Becket — The honor of being the opening performance on the opening night of the 2019 Jacob’s Pillow Dance Festival went to Kotchengna, with an exuberant, joyful performance of traditional African dance from the Ivory Coast. To say the least, your reviewers, who lived for two years just north in Upper Volta, as part of the first Peace Corps delegation to this recently-independent former French colony, were eager to see what a contemporary African dance company, based in the Alvin Ailey Dance Theater in New York, might reinterpret in public performance.
On Wednesday evening, June 19, the skies parted and the rain stopped, permitting Kotchengna’s show to go on on the Inside/Out stage.
Vado Diomande founded Kotchengna in 1989. A former principal dancer and choreographer in the Ballet Nationale de Cote d’Ivoire, Mr. Diomande now teaches in New York in schools, and colleges, as well as the Alvin Ailey Dance Theater. A warmhearted leader, accomplished drummer, singer, and dancer, he urged on and applauded his colleagues’ creative improvisations and delicious competitions in the course of an hour’s unending delight.
The gorgeous, huge dance floor, approximately the size of the Doris Duke Theater stage, but with neither curtains, scrim, nor backdrop, welcomes the audience to an exquisite forest dell with a stunning view of a distant mountain range. Where in an African village, the dance would go forth on the ground, with villagers of all ages participating in movement and song, driven by percussion and tonal instruments, here the “audience” was seated on thoughtfully placed wooden benches that settled naturally into the gentle slope of the woods.
Although here performed on stage, the real context of these dances is heart of the village, literally and figuratively. They may commemorate the milestones of life, such as the ritual introduction to the privileges and responsibilities of adulthood of children who have completed their long initiations; planting and harvesting; marriages and funerary celebrations; and for no particular reason than the joy of being together.
Villagers join in, dancing to the music with steps and motions that have been part of their lives for as long as they have had ears to hear and bodies to move. Instrumental music, movement, and singing aren’t separated from one another in “performances.” The singing frequently tells the history of the ethnic group, interprets its spiritual complexities along with masks that actualize animal and mythological spirits, and reinterpret contemporary events.
After having attended innumerable dances during our Peace Corps service, we experienced a delightful variation of the latter when our daughter was a Peace Corps volunteer.

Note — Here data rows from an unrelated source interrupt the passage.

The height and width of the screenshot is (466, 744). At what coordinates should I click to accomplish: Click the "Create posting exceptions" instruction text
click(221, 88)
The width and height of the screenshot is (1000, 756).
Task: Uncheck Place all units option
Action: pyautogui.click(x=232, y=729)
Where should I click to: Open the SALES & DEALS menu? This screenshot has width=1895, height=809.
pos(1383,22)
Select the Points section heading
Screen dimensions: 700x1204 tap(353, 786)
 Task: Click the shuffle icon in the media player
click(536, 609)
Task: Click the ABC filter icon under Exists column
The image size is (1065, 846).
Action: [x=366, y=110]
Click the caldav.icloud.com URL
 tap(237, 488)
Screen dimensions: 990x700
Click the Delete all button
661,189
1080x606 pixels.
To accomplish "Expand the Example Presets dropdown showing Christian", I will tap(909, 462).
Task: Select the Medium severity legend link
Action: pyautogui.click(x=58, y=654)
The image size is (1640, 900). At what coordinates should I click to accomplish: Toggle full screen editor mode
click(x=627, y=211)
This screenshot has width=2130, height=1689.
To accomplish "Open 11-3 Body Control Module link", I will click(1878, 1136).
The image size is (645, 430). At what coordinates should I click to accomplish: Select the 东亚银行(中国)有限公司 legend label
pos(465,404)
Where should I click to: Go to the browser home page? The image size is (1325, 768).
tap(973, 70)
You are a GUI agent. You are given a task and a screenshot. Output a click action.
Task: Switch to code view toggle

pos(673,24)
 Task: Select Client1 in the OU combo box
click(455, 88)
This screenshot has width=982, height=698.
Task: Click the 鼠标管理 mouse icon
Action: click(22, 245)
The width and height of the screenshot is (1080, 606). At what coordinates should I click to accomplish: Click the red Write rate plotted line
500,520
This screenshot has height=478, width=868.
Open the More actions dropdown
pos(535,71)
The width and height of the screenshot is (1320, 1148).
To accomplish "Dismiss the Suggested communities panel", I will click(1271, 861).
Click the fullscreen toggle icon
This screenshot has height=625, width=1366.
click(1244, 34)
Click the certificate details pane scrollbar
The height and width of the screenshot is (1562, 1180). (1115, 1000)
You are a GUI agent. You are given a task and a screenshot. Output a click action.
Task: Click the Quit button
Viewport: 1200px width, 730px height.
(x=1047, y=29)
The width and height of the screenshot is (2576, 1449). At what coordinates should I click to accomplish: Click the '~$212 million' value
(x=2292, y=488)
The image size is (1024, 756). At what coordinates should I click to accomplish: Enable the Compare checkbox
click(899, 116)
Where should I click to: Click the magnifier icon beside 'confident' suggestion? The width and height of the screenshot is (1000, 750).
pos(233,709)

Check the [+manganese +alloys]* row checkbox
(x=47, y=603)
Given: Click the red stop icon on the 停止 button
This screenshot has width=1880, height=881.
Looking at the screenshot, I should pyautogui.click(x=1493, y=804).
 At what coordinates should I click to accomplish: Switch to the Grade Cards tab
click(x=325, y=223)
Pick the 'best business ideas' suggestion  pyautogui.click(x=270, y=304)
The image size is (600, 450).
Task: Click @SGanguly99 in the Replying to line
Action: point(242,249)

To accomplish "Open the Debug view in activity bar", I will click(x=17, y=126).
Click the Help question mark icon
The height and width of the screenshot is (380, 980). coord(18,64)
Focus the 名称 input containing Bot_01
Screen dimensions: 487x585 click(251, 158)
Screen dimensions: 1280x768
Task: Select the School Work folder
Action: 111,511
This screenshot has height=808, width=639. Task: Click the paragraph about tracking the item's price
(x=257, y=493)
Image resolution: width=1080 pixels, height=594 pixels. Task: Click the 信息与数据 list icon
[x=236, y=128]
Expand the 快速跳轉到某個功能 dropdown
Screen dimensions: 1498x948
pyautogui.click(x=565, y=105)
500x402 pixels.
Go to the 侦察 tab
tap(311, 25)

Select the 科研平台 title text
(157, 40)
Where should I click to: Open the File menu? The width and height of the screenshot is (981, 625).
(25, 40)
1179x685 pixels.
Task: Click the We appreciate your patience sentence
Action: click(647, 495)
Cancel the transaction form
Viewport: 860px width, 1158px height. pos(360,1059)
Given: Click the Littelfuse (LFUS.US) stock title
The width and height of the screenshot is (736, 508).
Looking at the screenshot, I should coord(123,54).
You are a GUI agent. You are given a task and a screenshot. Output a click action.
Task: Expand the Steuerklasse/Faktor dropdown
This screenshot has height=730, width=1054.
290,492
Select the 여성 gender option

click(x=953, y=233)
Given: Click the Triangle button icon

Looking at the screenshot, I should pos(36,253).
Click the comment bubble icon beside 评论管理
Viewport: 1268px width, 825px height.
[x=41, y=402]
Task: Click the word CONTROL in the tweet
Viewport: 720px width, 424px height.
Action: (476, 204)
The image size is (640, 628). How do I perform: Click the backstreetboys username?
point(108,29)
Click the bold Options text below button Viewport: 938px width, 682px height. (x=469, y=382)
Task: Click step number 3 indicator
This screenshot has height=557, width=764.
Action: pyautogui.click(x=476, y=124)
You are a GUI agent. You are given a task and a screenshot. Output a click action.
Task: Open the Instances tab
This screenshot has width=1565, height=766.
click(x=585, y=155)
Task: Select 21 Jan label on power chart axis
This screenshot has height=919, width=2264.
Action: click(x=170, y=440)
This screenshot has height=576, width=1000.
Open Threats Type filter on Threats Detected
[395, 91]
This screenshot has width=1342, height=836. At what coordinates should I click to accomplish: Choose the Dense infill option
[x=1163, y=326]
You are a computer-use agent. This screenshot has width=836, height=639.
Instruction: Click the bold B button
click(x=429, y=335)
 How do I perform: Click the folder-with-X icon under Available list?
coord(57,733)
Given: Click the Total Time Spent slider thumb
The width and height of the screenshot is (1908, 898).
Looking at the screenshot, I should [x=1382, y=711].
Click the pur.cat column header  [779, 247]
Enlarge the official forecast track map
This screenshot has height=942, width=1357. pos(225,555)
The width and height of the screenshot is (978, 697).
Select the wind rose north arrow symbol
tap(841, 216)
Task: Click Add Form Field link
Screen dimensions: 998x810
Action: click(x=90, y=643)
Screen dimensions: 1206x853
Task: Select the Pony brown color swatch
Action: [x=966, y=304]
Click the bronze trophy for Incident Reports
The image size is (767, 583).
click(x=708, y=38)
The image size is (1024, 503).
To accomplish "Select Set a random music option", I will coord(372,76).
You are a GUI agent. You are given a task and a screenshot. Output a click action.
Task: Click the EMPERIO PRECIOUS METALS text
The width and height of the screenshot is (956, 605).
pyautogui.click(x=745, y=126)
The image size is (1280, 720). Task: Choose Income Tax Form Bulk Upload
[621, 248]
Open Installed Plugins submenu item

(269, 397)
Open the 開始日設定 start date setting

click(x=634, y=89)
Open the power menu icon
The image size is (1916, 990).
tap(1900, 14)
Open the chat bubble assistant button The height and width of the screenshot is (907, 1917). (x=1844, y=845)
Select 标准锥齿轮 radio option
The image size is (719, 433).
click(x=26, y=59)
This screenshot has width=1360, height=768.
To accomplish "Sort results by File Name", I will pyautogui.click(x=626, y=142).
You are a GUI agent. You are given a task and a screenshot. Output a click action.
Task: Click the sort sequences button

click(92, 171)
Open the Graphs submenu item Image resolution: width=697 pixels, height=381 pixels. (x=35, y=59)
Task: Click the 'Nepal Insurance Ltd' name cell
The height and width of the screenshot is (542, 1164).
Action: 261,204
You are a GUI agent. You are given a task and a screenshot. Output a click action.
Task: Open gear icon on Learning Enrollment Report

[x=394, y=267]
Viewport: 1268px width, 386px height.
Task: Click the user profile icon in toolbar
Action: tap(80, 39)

Visiting her in Cameroon at the time of Eli’s 50th birthday, we learned that the village was the home of a renowned musician. Would you like to meet him, someone asked after supper? Of course, we replied. With this generous guide, we walked a quarter of a mile through darkened paths (there was no electricity), past the mud walls of many family concessions. He knocked on the door, and a young adult, after hearing who we were, brought an older man carrying a small drum to the door. We shook hands, and he began to play with a curved wooden drumstick with a ball-peen head – and sang. I asked our guide if he could interpret the words for us. Without a moment’s hesitation, in French, he addressed himself to the task and said, “Who is this big, fat American guy who comes to my door after dinner and asks me to perform?” There was more, with generous eye contact and delightful good humor spanning the gulfs of language and culture.
Here at Jacob’s Pillow, Kotchengna delivered in a series of dances, anchored in the virtuosic polyrhythms of the drummers and in chant and response.
When the show began, a single drummer came forward from the row of four across the rear of the stage, playing a portable drum and singing.
Five female dancers gave enthusiastic, often tightly choreographed interpretations of ritual dances, carrying fly-whisks, expanding and contracting circles around baskets of offerings, and improvising with stunning athleticism and radiant joy.
Midway through the performance, Mr. Diomande invited the audience to clap with the rhythms and to repeat elements of a song in the Senufo language, first with a single, elongated syllable that expressed a complex melodic line, then with two syllables, then with the whole phrase. Everyone did their best, although it was obvious that as Senufo is a tonal language, and the syllable and phrase was ripe with subtle tonalities and melisma, it was all but impossible to get our heads around it.
In the end, he asked us all to sing it ourselves. The audience and performers dissolved in laughter, and, surely, gained a deeper understanding of the depth and complexity of a splendid cultural tradition.
Several of the female dancers were Alvin Ailey Dance students, from diverse ethnic and geographical backgrounds – Swiss, French, Asian, African-American, white American – embodying the universality of dance and its power to connect us.
Not least of the satisfactions of this performance was the presence of many children, just as in an African village. They danced, cavorted, and as the ensemble was taking its bows before a well-deserved ovation, ran back and forth in front of the stage.
We left this world of village and dance glowing with the experience and grateful for the Pillow’s policy of free admission, which makes it possible for whole families to grow into global citizens of dance.